BEGIN ENTRIES PROVIDED

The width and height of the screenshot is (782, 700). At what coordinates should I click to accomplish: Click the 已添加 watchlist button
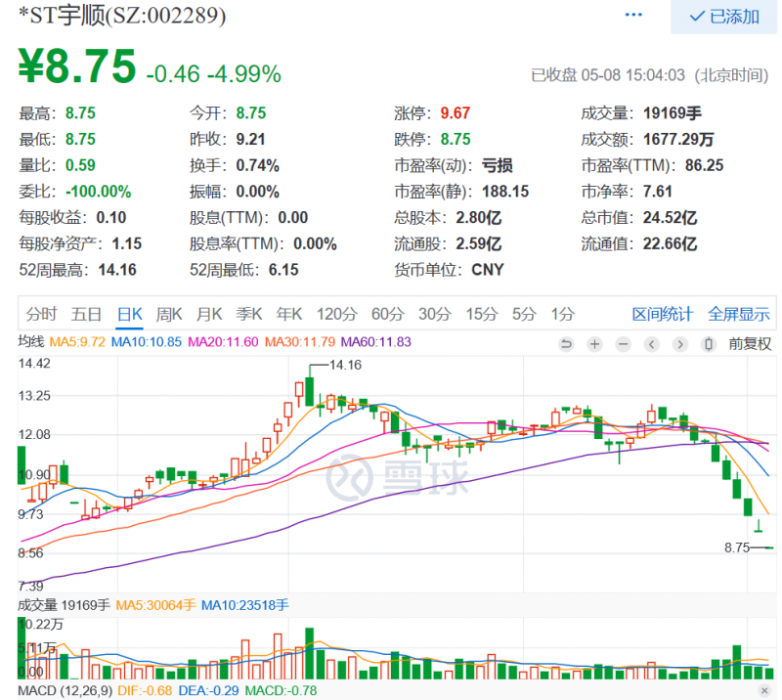click(x=724, y=17)
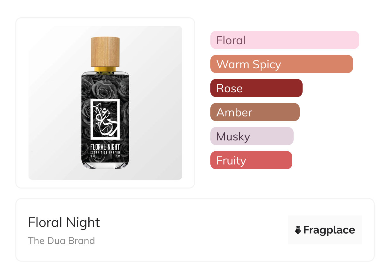Click the Fragplace perfume bottle icon
The image size is (390, 277).
click(298, 230)
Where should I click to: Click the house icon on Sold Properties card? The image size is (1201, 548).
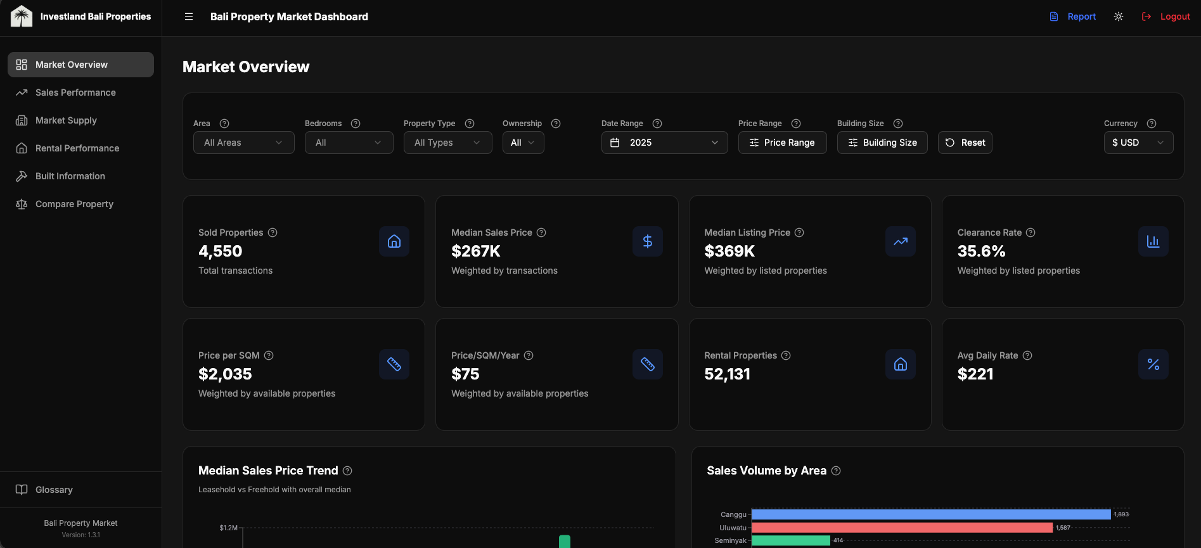(x=394, y=241)
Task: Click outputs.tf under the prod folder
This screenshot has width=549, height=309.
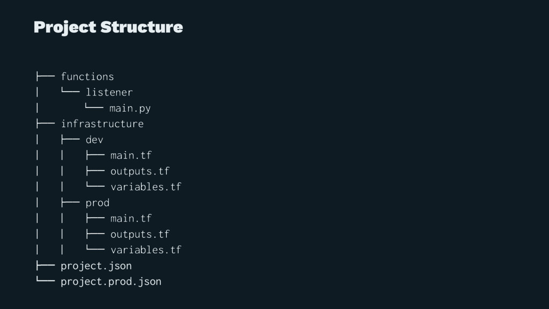Action: [140, 234]
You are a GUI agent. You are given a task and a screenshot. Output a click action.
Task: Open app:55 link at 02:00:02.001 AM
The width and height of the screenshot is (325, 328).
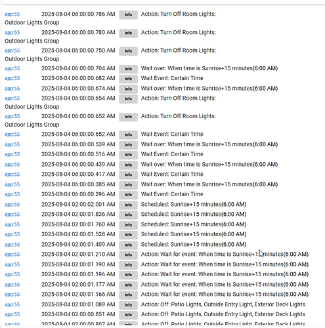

END ENTRIES PROVIDED

EXERCISE INSTRUCTIONS =>
All records above need to be returned exactly. Omit the pictures.

ANSWER BELOW =>
The width and height of the screenshot is (782, 700). At what coordinates should I click to accomplish: Click the 已添加 watchlist button
click(x=724, y=17)
Click the Fragplace perfume bottle icon
The image size is (390, 277).
click(298, 230)
Where should I click to: Click the house icon on Sold Properties card? The image size is (1201, 548).
(x=394, y=241)
Task: Click outputs.tf under the prod folder
This screenshot has width=549, height=309.
Action: [140, 234]
You are a GUI agent. You are given a task and a screenshot. Output a click action.
Task: Open app:55 link at 02:00:02.001 AM
The width and height of the screenshot is (325, 328).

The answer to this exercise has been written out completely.